While Morris inherited the nuclear weapons I feared as a child as part of the deep background of the world, I have come to know her bedtime monster as an adult. I can hear frogs and crickets as part of the canyon life where I live, but I notice that their visits are earlier and briefer than they used to be. Rattlesnakes come out on the trails here in January. Last year, the hills were completely brown by the end of May. The field in the canyon around the corner from my house where many a rainy winter I have seen a large heron stand sentry in the damp grasses has been empty of that bird's company three years now. At the farmer's market, I can no longer gauge the season by the produce being sold; I can buy asparagus in November and strawberries, raspberries, and blueberries all year round.

Saint Catherine's Island is a barrier island off the coast of Georgia. In the 1600s, the Guale Indians lived on Saint Catherine's Island. Spanish missionaries arrived in the 1700s and built the Mission Santa Catalina de Guale in an effort to convert the indigenous Guale to Catholicism. Eventually, 432 people would be buried in the floor of the mission. This is what brought archeologists like Morris to the island to work. Since 2012, Morris has learned to look her monster directly in the face. Along with her colleagues, she has learned to count down the tides that threaten to take the remains of the bodies and the mission that her team is attempting to excavate and document into the sea. In less than two years, these tides removed a small beach where Morris once slept, along with the two palm trees that marked the spot. She is looking directly at that one day in her future she grew up being cautioned to fear. The monster, as she says, is in the water with her. It is telling her exactly what the consequences of climate change will be.

Catherine Benincasa was born in the 1400s during a time of class feuds, religious wars, and the Black Plague. The monsters of her days. Catherine would become a Dominican nun and later a diplomat devoted to relieving the mental and emotional suffering of others. She would become Saint Catherine, the namesake of the barrier island Morris has come to love. The first line in one of Saint Catherine's poems is "Truth never frightens." This is what I learn from Morris in her story about this island, her love for it and the monster she has dreaded. Morris learned that she could survive this fear and still love the world. It is her reason for pursuing a graduate degree, to better understand this monster we have created.

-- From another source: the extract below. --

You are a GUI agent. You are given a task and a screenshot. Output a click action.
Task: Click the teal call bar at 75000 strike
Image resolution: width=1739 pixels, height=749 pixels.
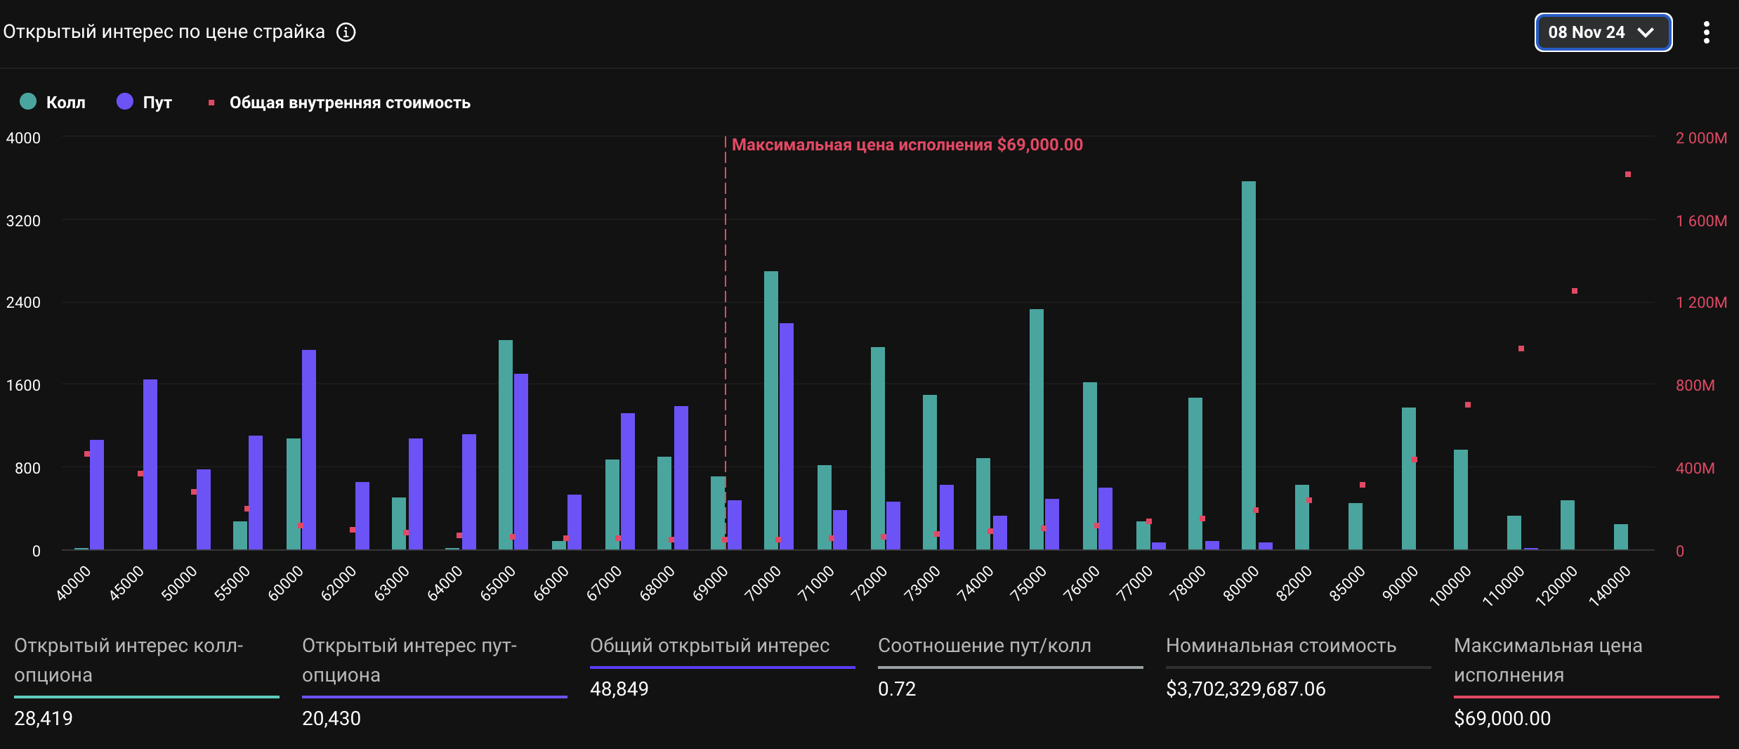[x=1036, y=429]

In an interview I recently read about indigenous ways of knowing the world, Robin Wall Kimmerer, an ethnobotanist and Native American and the subject of the interview, says that indigenous ways are about relationship and reciprocity. According to Kimmerer, the property of our species is to live by the rules of gratitude and reciprocity. This guards against taking more than we need and taking care of what we have because, says Kimmerer, all flourishing is mutual. What a shame that government and industry do not know the world in this way.

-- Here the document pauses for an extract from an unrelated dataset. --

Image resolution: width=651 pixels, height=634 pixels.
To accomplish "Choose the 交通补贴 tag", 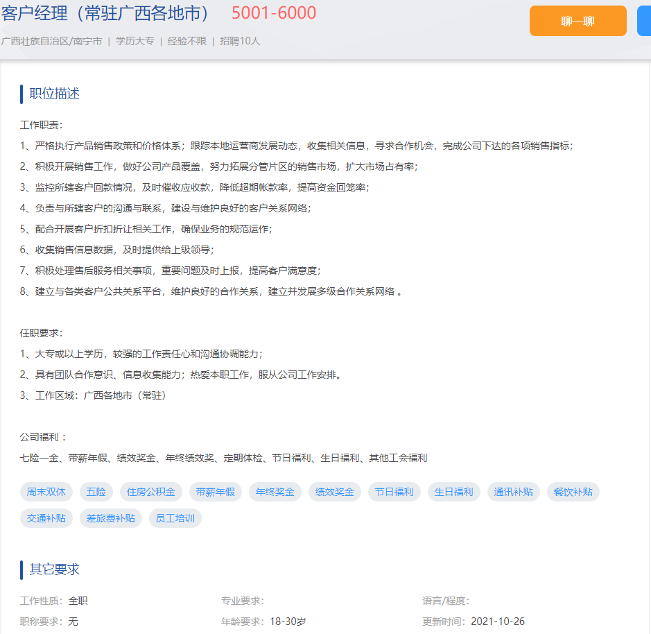I will point(46,518).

I may never have the opportunity to visit Saint Catherine's Island, but thanks to Morris I know it is filled in late summer with the scent of dog fennel, that Spanish moss and resurrection fern cover the trunks of the island's massive old oak trees. That other scientists work on the island studying sea turtles, salt marshes, and various species of birds. I have learned the names of the tides Morris and her colleagues are forced to count--neap tide, ebb tide, espero tide. I have lived with her story on my calendar for more than a year. It is more than a reminder to me to live in accordance with the property of our species. In Spanish, espero translates as "I hope."Appropriately, espero tide is Morris's favorite tide. It is, as Dickinson observed, the thing with feathers, and it is everywhere, the thing that invites us in.